His bright golden-brown hair was, of course, the same, and so were the long dark lashes to the blue eyes that had so especially appealed to Captain Blowser’s fancy when he had spoken about the boy’s resemblance to a girl, for they yet bore the same peculiar far-away look as if they belonged to a person walking in his sleep, without intelligence or notice in them whatever.
As on board ship, Sailor Bill stuck to Seth Allport as his shadow, moving where he moved, stopping where he stopped, with the faithful attachment of a dog, albeit wanting in that expression of sagacity, which even the dullest specimen of the canine race exhibits on all occasions. Seth Allport seemed to be the mainspring of the boy’s action, and after a time it became almost painful to watch the two, although the sailor had now grown accustomed to being followed about in so eccentric a fashion—as had, indeed, the rest of the party, who were not so distinctly singled out by the poor boy’s regard; but it was all new and strange to Ernest Wilton as he watched and wondered.
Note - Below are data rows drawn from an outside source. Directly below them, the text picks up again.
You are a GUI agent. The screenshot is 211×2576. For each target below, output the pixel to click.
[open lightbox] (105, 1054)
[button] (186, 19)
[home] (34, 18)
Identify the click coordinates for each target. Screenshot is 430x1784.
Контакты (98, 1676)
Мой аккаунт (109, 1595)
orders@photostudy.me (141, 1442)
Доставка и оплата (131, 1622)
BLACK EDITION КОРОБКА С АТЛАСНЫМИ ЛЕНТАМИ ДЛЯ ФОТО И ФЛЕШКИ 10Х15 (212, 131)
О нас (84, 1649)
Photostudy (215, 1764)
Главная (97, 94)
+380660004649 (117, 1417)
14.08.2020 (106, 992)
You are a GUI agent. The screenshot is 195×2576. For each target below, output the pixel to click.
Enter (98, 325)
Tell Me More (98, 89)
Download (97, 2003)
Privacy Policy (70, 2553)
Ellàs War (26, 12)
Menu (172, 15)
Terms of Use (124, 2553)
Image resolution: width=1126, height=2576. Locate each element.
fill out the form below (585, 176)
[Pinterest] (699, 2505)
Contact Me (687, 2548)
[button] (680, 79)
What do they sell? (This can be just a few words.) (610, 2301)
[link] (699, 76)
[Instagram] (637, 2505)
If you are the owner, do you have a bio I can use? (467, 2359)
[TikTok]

“What is the matter with the boy?” asked he presently of Mr Rawlings, who, from the fixed observation of his companion, had been expecting the question. “Poor fellow, he doesn’t seem all right in his mind—and a healthy, nice-looking boy, too!”
“Yes,” said Mr Rawlings, tapping his forehead expressively, and speaking feelingly as he looked affectionately at Sailor Bill, whom all had learnt to like as they would have done a pet dog;—“something wrong there, although I hope in time he will get over it in the same way as he came by it, if God so wills it!”
“I suppose he’s got some story attached to him, eh?” said Ernest Wilton.
“No doubt,” answered Mr Rawlings; “but nobody but himself knows it!”
“How strangely you pique my curiosity! Besides, his face seems quite familiar to me, somehow or other. Yes, it’s really quite familiar,” he repeated.
“Does it?” said Mr Rawlings eagerly, hoping that the young engineer might be able to tell something.
“Yes,” replied the other, “and I cannot tell how or where I have seen somebody like him before. But I will recollect presently, I have no doubt, after a little more reflection.”